Derzeit gibt es Steuerungsmöglichkeiten lediglich
bei Windenergieanlagen durch die Ausweisung von Vorrang-, Vorbehalts-
und Eignungsgebieten. Alle anderen Formen der Regenerativen Energien
entwickeln sich relativ planlos. Es ist nicht einfach, sich mit
Steuerungsinstrumente aus Sicht der Landwirtschaft anzufreunden, da
jede Steuerung auch eine Verhinderung an anderer Stelle ist und immer
die Frage im Raum steht, ob man die richtigen Steuerungsinstrumtente
gewählt hat.
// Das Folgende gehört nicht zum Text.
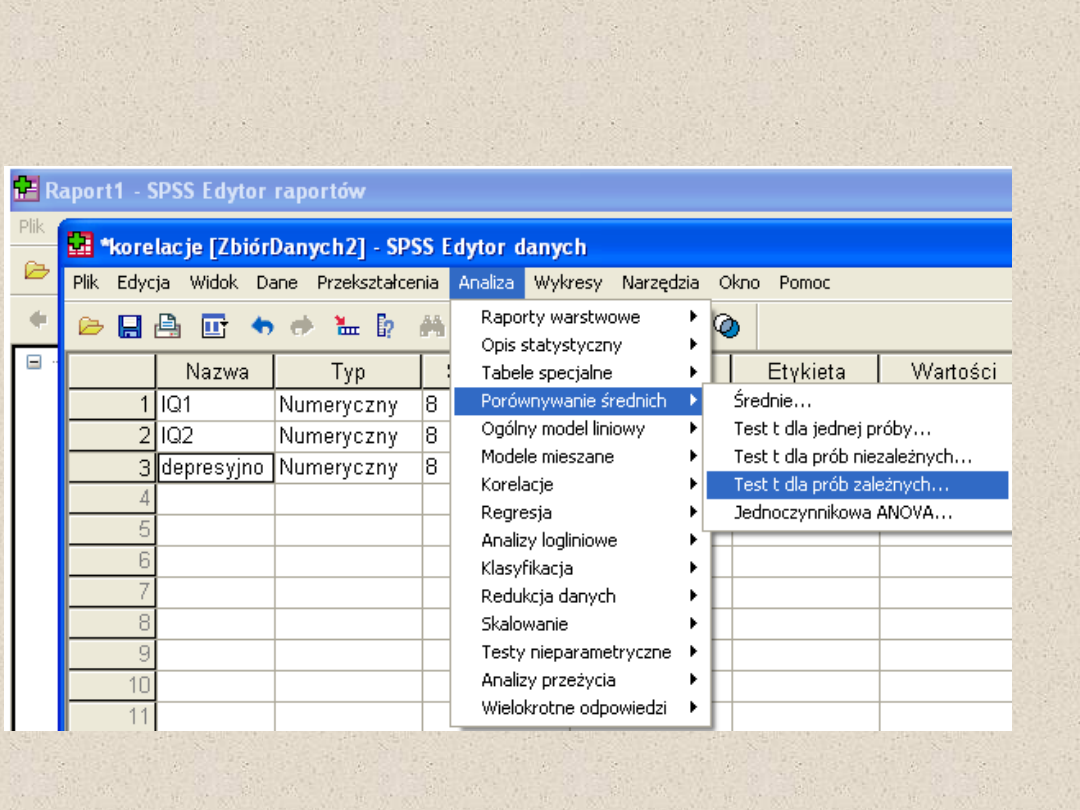Open the Przekształcenia menu
Viewport: 1080px width, 810px height.
click(377, 283)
Außerdem sind möglicherweise Landwirte auch Investoren,
und eine Steuerung könnte diesen landwirtschaftlichen
Entwicklungstendenzen entgegen stehen.
Es ist also offen, wie sich die Landwirtschaft und
ihre Vertretungen künftig den Problemen stellen, die mit der fast
ungehemmten Entwicklung von Vorhaben der regenerativen Energien
verbunden sind. Zweifellos ist ein wichtiges Steuerungsinstrument die
Einspeisevergütung nach dem EEG, denn gerade die Flächen in Anspruch
nehmenden Vorhaben wie Fotovoltaik und gewerbliche Biogasanlagen sind
gegenwärtig allein auf Grund der Subventionierung lukrativ. Die
verträglichsten Entwicklungschancen aus Sicht der Landwirtschaft sind
zweifellos mit dem Repowering bestehender Windenergieanlagen verbunden.